Шаламов произнес ту самую фразу, что одна способна все перевесить: лагерный опыт не имеет для человека никакого смысла. Последнее не означает, что он обессмыслен, ибо бессмыслица (абсурд) — всего лишь полярная точка на той же традиционной семантической шкале. Этот опыт просто расположен по ту сторону разума и привычной системы оценок, он нейтрален, пуст и как бы не существует, его нет и не может быть. Его территория вне строительства жизни, вне пределов биографического текста, и человек, обладающий им, по сути дела, не обладает ничем, ибо лишен биографии. Литература не предназначена к выражению этого иллюзорного бытия, она обнаруживает здесь свою пустотность, никчемность.

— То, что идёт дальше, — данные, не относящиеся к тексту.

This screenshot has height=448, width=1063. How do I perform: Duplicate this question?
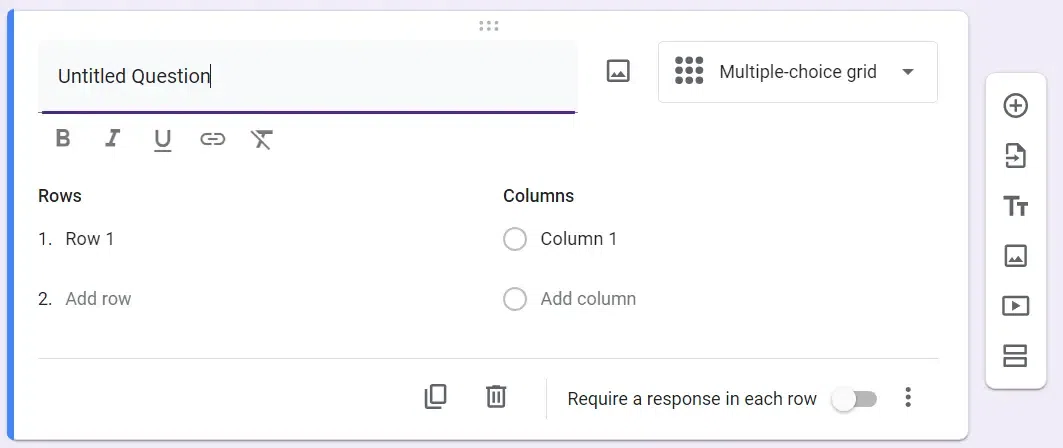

Шаламовские описания не имеют ничего общего с солженицынским претворением материала в свободные артистические конструкции, согретые изначально присущей им неотменяемой «значимостью». «Колымские рассказы» — стопроцентно внесмысловое травматическое вытеснение из себя чудовищного сырья, к коему процессу автор прикован неведомо кем и зачем, с неизвестной целью, ведь никакой внеположной писанию-вытеснению цели у него, конечно же, нет. Допустимо сказать, что это писание-вытеснение становится искусством в Уайльдовом понимании — оно «совершенно бесполезно», и религией в понимании Тертуллиановом — оно «абсурдно». Форма «Колымских рассказов» отрицает любую телеологию, любую устремленность — литературную и биографическую. В основе их лежит дурная бесконечность, концентрическая повторяемость. В отличие от линейного, телеологически распрямленного «Солженицына», неизменно стремящегося к своему Граалю и катарсису, они циклизуются вокруг пустоты и зияния, расходясь, как круги на воде — в отсутствие камня. Количественно их может быть сколько угодно: больше, меньше, вообще ни одного, это не меняет дела. В каждом из них, как в голографическом фрагменте, заключена вся конструкция, и смысл целого не превосходит смысла осколка, вернее, о «смысле» здесь говорить не приходится, и о литературе тоже. Шаламов первым отрефлексировал конец литературы, пишут сегодня; не менее важно отметить, что он первым в новой русской словесности осознал фатальный конец биографии — связного жизненного повествования, наделенного неким значением.